::: DATA IN THIS EXERCISE :::

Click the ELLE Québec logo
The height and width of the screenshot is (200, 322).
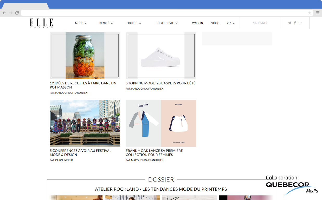click(41, 23)
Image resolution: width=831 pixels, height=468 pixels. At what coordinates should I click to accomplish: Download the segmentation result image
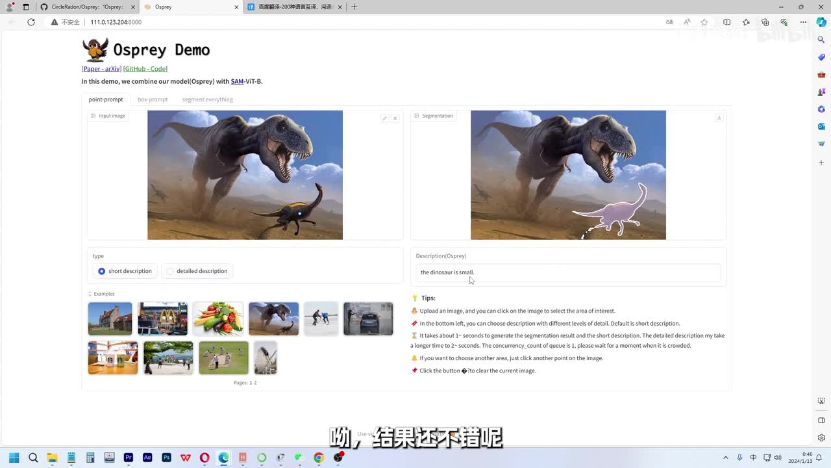tap(719, 118)
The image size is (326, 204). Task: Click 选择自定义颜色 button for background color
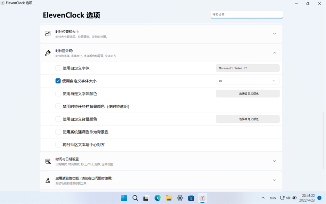tap(248, 119)
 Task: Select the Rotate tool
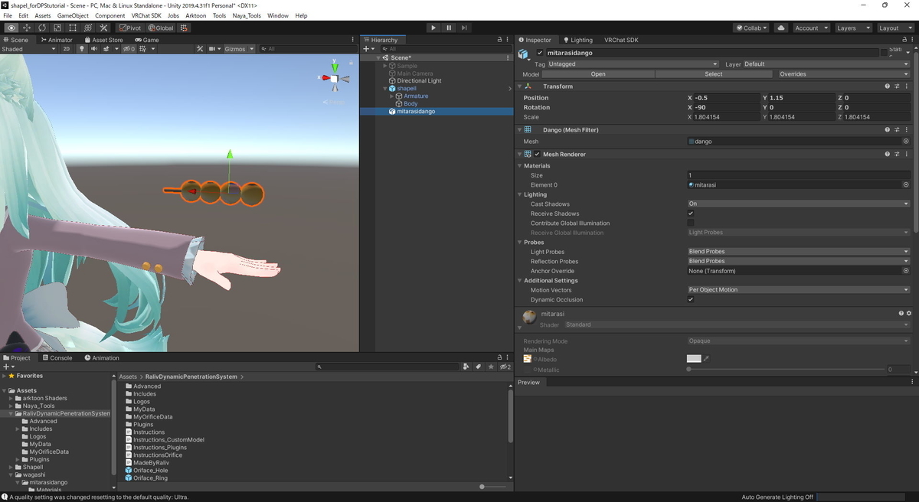(x=41, y=28)
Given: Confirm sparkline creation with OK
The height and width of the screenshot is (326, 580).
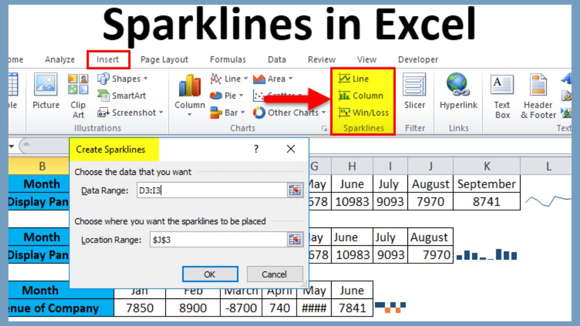Looking at the screenshot, I should pos(210,274).
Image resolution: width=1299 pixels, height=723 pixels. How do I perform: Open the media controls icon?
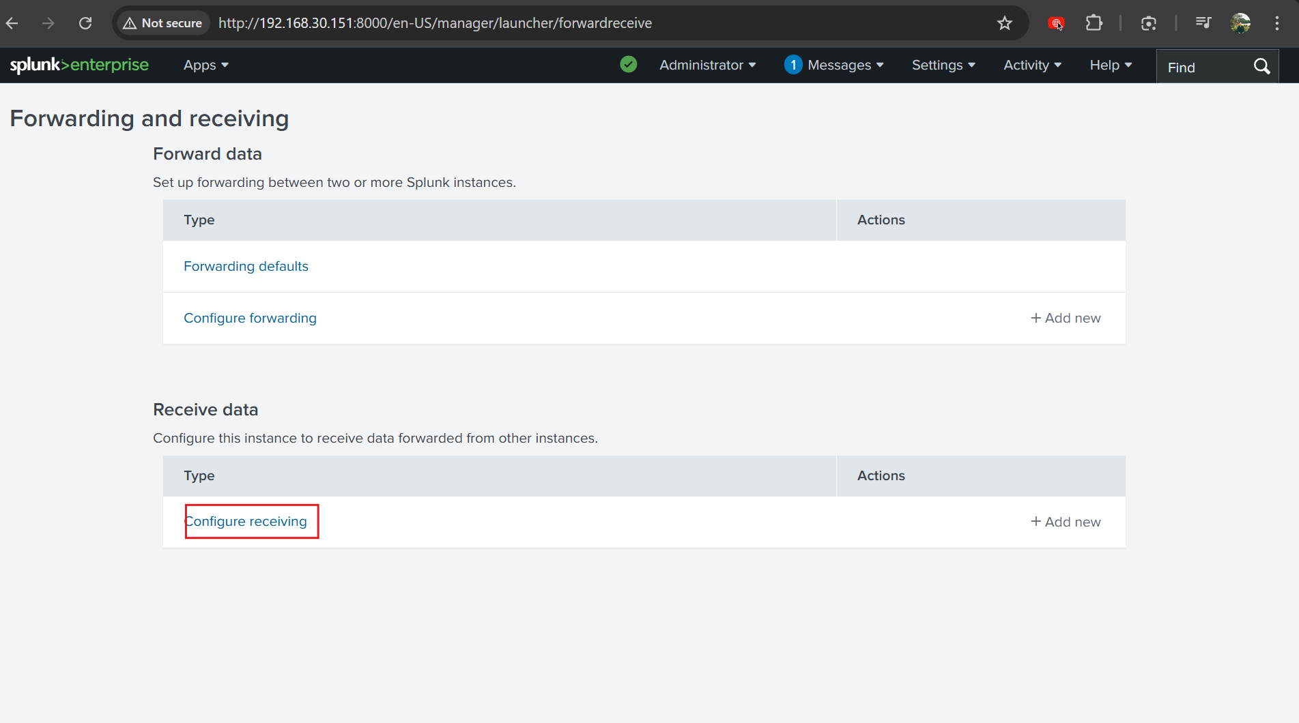click(1203, 23)
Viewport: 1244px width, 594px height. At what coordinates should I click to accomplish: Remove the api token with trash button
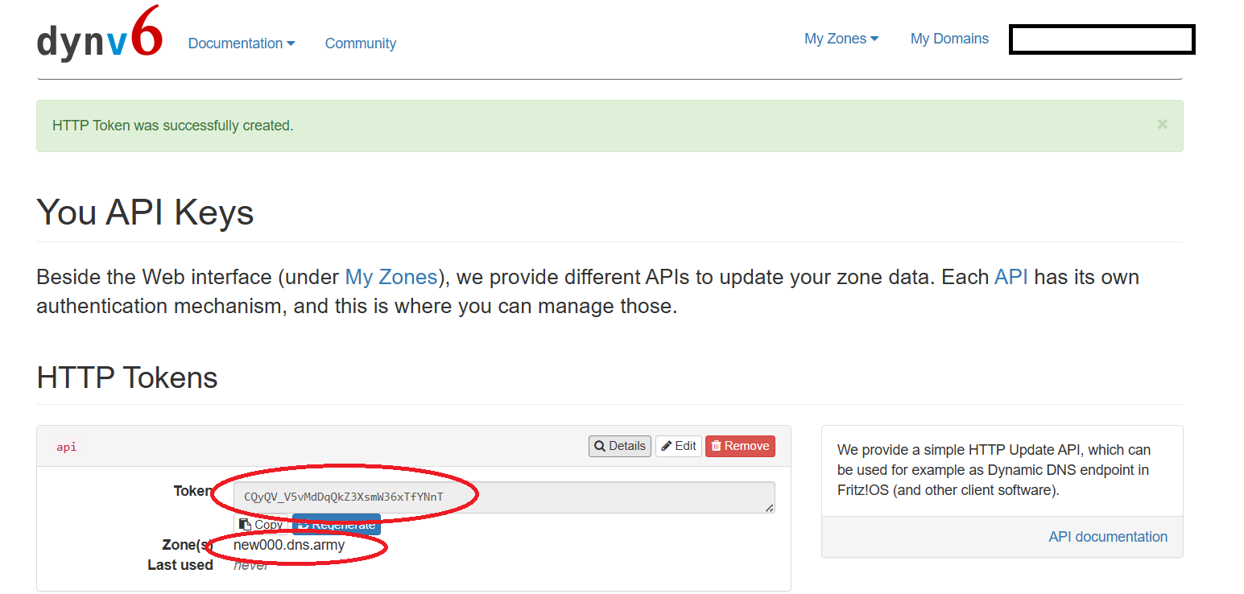click(740, 446)
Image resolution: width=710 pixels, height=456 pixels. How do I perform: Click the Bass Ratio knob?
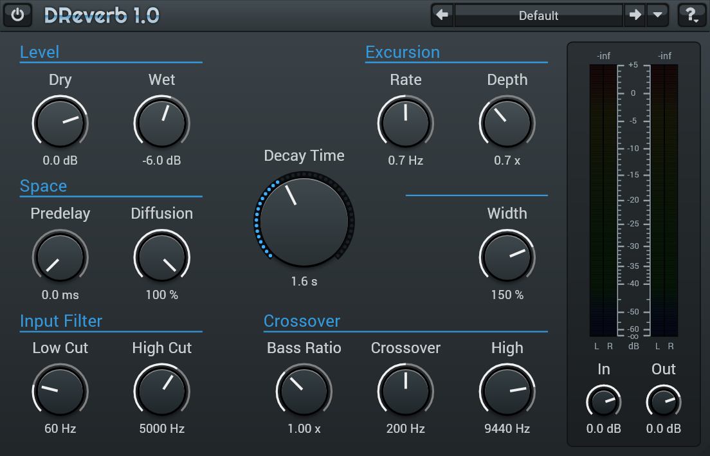[x=304, y=390]

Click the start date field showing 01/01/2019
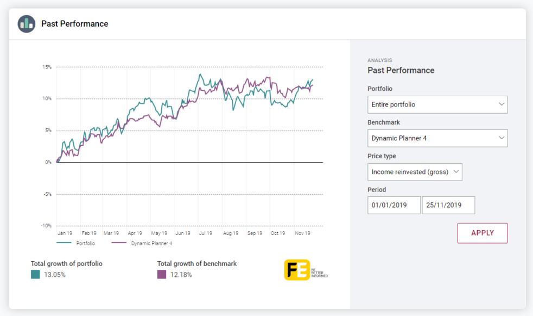394,205
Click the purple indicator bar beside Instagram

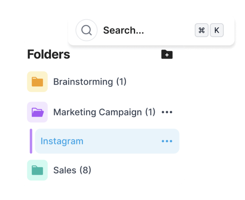pos(31,141)
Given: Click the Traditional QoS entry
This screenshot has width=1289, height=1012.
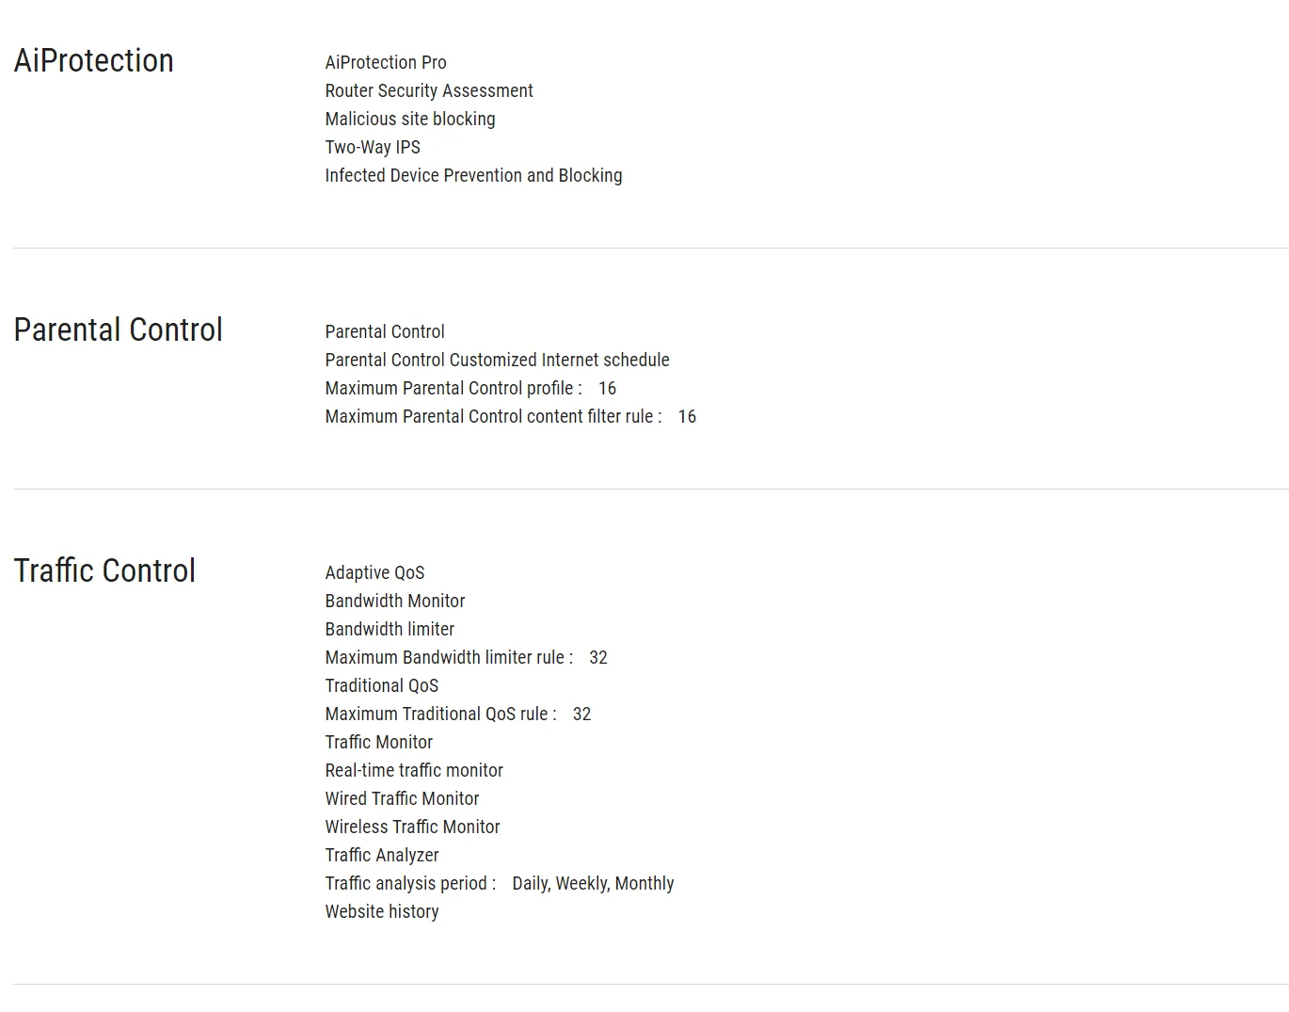Looking at the screenshot, I should tap(382, 685).
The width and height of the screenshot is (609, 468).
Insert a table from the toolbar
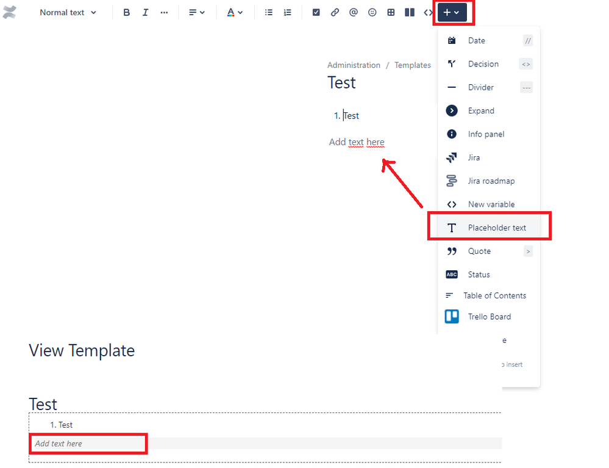pyautogui.click(x=390, y=12)
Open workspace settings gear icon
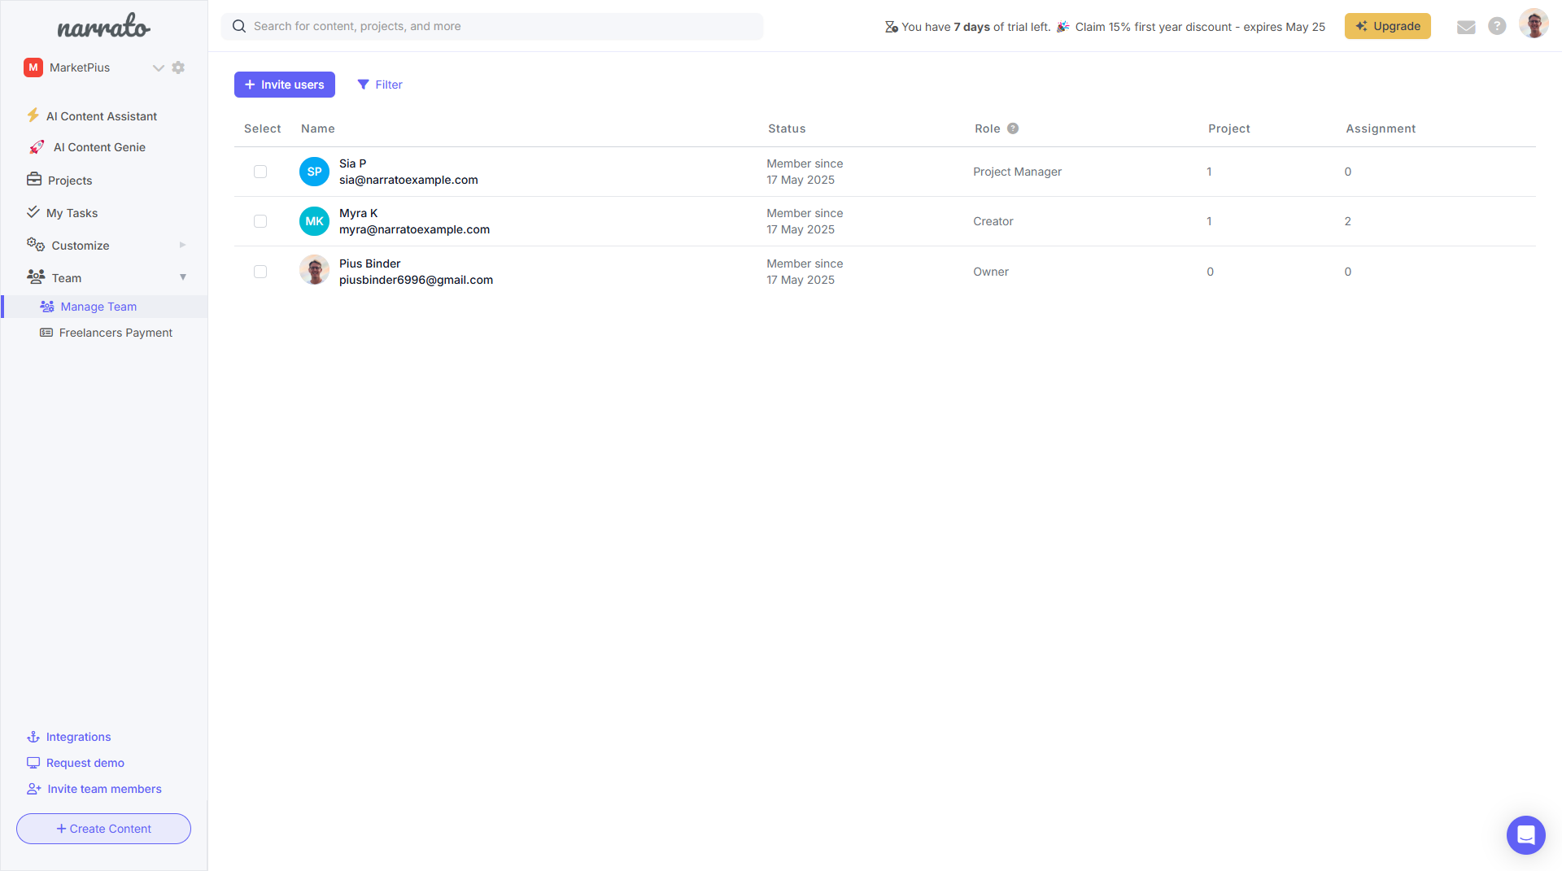1562x871 pixels. (x=178, y=68)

:::

EXERCISE DETAILS:
Return the lines above from the one with "Viewport: 1244px width, 594px" through the one with "Given: Click the Traditional QoS entry", verbatim and nothing else. Omit every picture.

RESPONSE FOR THIS EXERCISE:
Viewport: 1244px width, 594px height. At what coordinates should I click to accomplish: Remove the api token with trash button
click(740, 446)
Image resolution: width=710 pixels, height=456 pixels. How do I perform: Click the Bass Ratio knob?
[x=304, y=390]

Click the start date field showing 01/01/2019
394,205
Click the purple indicator bar beside Instagram

pos(31,141)
Given: Click the Traditional QoS entry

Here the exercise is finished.